The `preprocess_rna_seq_data()` function performs essential preprocessing steps for raw RNA-seq counts. This includes creating a `DGEList` object, normalizing the counts using the default TMM (Trimmed Mean of M-values) normalization via the `edgeR::calcNormFactors` function, and applying the `voom` transformation from the `limma` package to obtain log-transformed counts per million (logCPM) with associated precision weights. If you require a different normalization method, you can supply your own custom normalization function.

Usage

preprocess_rna_seq_data(
  raw_counts,
  meta,
  spline_params,
  design,
  normalize_func = NULL
)

Arguments

raw_counts

A matrix of raw RNA-seq counts (genes as rows, samples as columns).

meta

A dataframe containing the metadata for data.

spline_params

Parameters for spline functions (optional).

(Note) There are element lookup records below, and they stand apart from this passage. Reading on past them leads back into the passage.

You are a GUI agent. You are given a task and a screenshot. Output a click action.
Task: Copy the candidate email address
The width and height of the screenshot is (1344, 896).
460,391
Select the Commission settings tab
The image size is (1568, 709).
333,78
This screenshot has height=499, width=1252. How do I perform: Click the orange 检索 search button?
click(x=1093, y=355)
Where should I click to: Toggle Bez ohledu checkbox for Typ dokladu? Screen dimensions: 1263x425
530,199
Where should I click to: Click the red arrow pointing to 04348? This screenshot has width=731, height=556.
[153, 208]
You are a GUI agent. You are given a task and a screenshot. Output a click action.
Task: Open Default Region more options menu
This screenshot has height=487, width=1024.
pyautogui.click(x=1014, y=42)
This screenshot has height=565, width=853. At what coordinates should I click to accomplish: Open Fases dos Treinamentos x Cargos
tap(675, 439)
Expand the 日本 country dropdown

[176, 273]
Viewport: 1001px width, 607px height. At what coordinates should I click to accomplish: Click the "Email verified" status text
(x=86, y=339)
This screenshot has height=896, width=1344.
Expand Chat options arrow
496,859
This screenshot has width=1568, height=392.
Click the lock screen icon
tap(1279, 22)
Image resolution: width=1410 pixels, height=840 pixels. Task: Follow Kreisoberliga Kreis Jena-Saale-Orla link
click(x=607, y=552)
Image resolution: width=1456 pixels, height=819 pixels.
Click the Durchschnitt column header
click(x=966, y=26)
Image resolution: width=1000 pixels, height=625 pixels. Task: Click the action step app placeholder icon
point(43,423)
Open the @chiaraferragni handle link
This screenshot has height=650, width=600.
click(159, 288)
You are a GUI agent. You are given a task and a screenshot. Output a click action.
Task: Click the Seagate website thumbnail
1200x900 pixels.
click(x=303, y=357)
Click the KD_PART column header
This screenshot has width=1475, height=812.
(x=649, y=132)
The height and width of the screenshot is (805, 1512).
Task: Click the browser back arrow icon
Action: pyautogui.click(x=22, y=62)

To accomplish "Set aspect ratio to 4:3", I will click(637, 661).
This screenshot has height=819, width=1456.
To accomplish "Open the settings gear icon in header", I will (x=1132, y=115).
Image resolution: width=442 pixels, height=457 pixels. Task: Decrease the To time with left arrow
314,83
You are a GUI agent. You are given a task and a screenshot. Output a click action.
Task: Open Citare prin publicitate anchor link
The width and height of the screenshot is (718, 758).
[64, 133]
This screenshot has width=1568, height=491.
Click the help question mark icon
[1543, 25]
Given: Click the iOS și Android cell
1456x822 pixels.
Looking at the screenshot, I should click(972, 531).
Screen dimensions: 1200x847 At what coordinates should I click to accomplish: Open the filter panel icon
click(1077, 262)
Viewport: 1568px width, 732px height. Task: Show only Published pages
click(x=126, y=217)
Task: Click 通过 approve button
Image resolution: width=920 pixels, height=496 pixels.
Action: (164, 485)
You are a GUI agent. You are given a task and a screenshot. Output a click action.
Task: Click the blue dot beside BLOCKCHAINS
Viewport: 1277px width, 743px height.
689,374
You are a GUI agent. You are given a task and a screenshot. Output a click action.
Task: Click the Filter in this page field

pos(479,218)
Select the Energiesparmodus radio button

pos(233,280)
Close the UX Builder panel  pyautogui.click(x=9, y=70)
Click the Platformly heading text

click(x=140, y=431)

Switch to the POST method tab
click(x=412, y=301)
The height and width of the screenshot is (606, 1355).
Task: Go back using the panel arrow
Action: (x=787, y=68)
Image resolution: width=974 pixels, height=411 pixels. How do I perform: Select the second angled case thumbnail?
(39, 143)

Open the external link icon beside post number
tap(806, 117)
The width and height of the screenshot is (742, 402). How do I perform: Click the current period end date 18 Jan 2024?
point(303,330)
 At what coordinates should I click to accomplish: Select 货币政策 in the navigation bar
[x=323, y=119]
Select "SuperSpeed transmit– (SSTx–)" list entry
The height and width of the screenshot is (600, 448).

Must contain the named elements spline_type, which must contain either the string "n" for natural cubic splines, or "b", for B-splines, the named element degree in the case of B-splines, that must contain only an integer, and the named element dof, specifying the degree of freedom, containing an integer and required both for natural and B-splines.

design

A design formula for the limma analysis, such as '~ 1 + Phase*X + Reactor'.

normalize_func

An optional normalization function. If provided, this function will be used to normalize the `DGEList` object. If not provided, TMM normalization (via `edgeR::calcNormFactors`) will be used by default. Must take as input the y of: y <- edgeR::DGEList(counts = raw_counts) and output the y with the normalized counts.

Value

A `voom` object, which includes the log2-counts per million (logCPM) matrix and observation-specific weights.